--- Quoted passage ---
The Michigan's Independent Citizens Redistricting Commission is scheduled to start deliberations on the maps on Tuesday and could continue to finalize them until Thursday.

The vote is the culmination of a process that began in 2018, when voters changed the state constitution and created a panel to handle the drawing of legislative boundaries every 10 years.

For years, the party in power in Lansing has drawn the districts after the decennial Census, a process that allowed Republicans to keep control of the Legislature and create what a federal court deemed a “gerrymander of historic proportions.”

Proposed maps would give Democrats — the party that receives the most statewide votes — an advantage in the majority of the seats in the state House, state Senate and Michigan’s congressional delegation. 

If voting patterns hold from 2020, Democrats would have an advantage to gain control of the state Legislature in 2022. Republicans have been in the majority in the state Senate since the 1980s, while the congressional delegation is now split 7-7 and losing a district because of stagnant population.

Once the maps are formalized, lawsuits challenging the districts are likely. Some Black Democrats have vowed to sue because the current proposals reduce the number of majority-minority districts.
---
### [Set task 1]
Shorten the paragraph of the redistricting article that begins "For years, the party in power" into one brief sentence that keeps its main facts.
### [Set task 2]
In the records below, write out the lines unchanged, beginning with the line that contains "You are a GUI" and continuing through the end of the records.
--- Data in this exercise ---
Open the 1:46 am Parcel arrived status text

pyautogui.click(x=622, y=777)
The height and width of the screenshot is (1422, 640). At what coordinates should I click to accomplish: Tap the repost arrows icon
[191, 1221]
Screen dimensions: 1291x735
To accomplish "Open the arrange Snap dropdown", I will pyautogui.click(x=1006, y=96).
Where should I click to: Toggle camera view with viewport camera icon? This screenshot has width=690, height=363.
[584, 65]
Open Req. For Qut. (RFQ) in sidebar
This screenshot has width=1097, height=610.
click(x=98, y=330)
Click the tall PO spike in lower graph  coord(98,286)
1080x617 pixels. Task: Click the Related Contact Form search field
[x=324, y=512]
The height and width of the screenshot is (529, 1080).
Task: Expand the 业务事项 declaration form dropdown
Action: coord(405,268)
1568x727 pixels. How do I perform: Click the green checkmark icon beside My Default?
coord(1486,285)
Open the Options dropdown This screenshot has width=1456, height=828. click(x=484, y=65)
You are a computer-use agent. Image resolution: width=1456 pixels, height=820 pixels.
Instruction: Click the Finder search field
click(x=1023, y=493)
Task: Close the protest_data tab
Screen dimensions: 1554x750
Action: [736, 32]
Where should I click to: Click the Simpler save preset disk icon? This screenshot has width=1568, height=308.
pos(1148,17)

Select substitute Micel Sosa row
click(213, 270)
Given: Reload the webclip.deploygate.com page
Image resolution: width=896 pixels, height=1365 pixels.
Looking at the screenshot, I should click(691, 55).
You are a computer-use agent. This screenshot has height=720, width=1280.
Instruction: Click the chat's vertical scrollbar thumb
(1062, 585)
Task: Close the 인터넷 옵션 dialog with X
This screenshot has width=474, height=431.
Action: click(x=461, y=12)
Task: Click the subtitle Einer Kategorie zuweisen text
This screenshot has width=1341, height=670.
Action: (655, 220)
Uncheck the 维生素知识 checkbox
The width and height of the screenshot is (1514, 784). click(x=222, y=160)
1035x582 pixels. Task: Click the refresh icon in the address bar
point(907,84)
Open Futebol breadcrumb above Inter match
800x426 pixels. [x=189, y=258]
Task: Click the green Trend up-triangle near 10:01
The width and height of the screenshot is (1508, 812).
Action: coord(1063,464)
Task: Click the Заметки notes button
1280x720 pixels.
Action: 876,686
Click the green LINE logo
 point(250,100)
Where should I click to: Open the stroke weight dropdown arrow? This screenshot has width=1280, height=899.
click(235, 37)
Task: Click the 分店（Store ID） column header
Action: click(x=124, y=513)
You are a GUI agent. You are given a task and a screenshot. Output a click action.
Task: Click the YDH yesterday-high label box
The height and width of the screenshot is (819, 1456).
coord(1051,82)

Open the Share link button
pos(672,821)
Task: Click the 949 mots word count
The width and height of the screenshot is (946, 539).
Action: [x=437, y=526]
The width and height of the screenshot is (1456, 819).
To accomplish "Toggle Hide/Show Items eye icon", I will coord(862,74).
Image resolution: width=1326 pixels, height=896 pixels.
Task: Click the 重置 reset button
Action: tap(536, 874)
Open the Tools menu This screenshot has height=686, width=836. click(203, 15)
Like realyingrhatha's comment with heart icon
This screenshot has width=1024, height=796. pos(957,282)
---
### [Correct result 1]
After each decennial Census, the party in power in Lansing long drew the districts, which let Republicans keep control of the Legislature and produced what a federal court called a "gerrymander of historic proportions."

### [Correct result 2]
You are a GUI agent. You are given a task and a screenshot. Output a click action.
Task: Click the YDH yesterday-high label box
The height and width of the screenshot is (819, 1456).
coord(1051,82)

Open the Share link button
pos(672,821)
Task: Click the 949 mots word count
The width and height of the screenshot is (946, 539).
Action: [x=437, y=526]
The width and height of the screenshot is (1456, 819).
To accomplish "Toggle Hide/Show Items eye icon", I will coord(862,74).
Image resolution: width=1326 pixels, height=896 pixels.
Task: Click the 重置 reset button
Action: tap(536, 874)
Open the Tools menu This screenshot has height=686, width=836. click(203, 15)
Like realyingrhatha's comment with heart icon
This screenshot has width=1024, height=796. pos(957,282)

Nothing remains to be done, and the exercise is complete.